GDPR обязывает организации реагировать на запросы быстро: в течение месяца вся запрошенная информация должна быть предоставлена. Причем доступ должен быть бесплатным, а формат – доступным и удобным.
В исключительных случаях допустимы задержки до 3 месяцев, но компании придется объяснять причину проволочек.
Сообщать об утечках
Если персональные данные стали доступны третьим лицам или утеряны, компания обязана сообщить об этом не позднее, чем через 72 часа с момента утечки. Скрывать оплошность бессмысленно и чревато: санкции станут жестче, а репутационные потери – ощутимее.
Что будет, если не соблюдать GDPR
Права пользователей в Европе защищают DPA (Data Protection Authorities) – специальные надзорные органы, которые созданы в каждой из стран Союза. Для России и других стран, не состоящих в ЕС, назначается председатель, взаимодействующий с DPA.
В сети хватает страшных рассказов о многомиллиардных исках (их получили Facebook, Google, Instagram) и неработающих в Европе сервисах. Они действительно есть, но за первое нарушение по всей строгости карать не будут. Вероятнее всего, компании вынесут предупреждение и направят предписание, обязывающее исполнить нормы GDPR.

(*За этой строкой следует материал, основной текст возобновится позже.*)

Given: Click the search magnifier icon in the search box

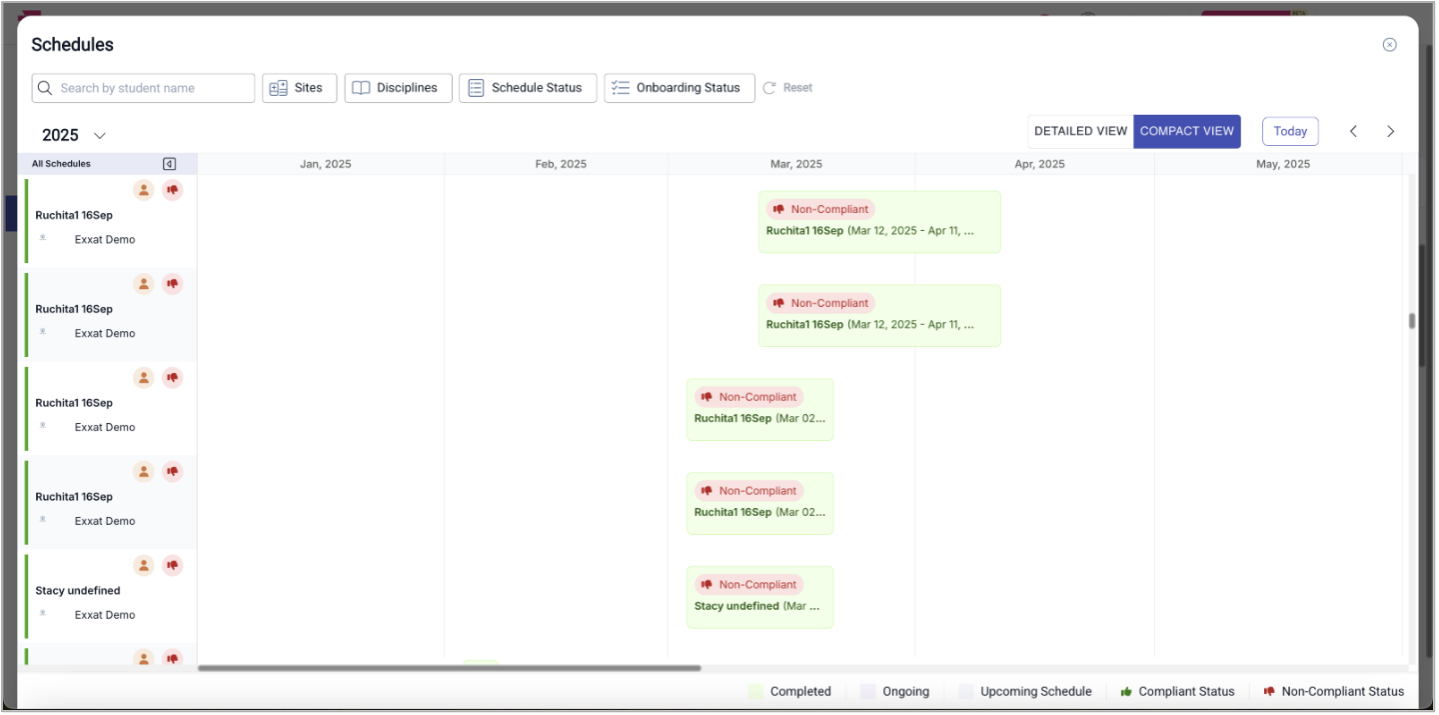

Максимальный размер штрафа составляет 20 миллионов евро или 4% от годового оборота компании – в зависимости от того, какая из сумм окажется больше.
Кроме того, контролер может лишить вас права обрабатывать данные или наложить ограничение на обработку.
GDPR не заградительная мера, а способ сделать маркетинг более ответственным и защитить приватную информацию. Вопрос доверия особенно важен в недвижимости. Спама и утечек от надежного застройщика клиенты точно не ждут.
Чтобы избежать неприятных последствий, застройщикам, попавшим под действие регламента, стоит обратиться к юристам – привести работу к соответствию GDPR проще и разумнее, чем разбираться с последствиями санкций.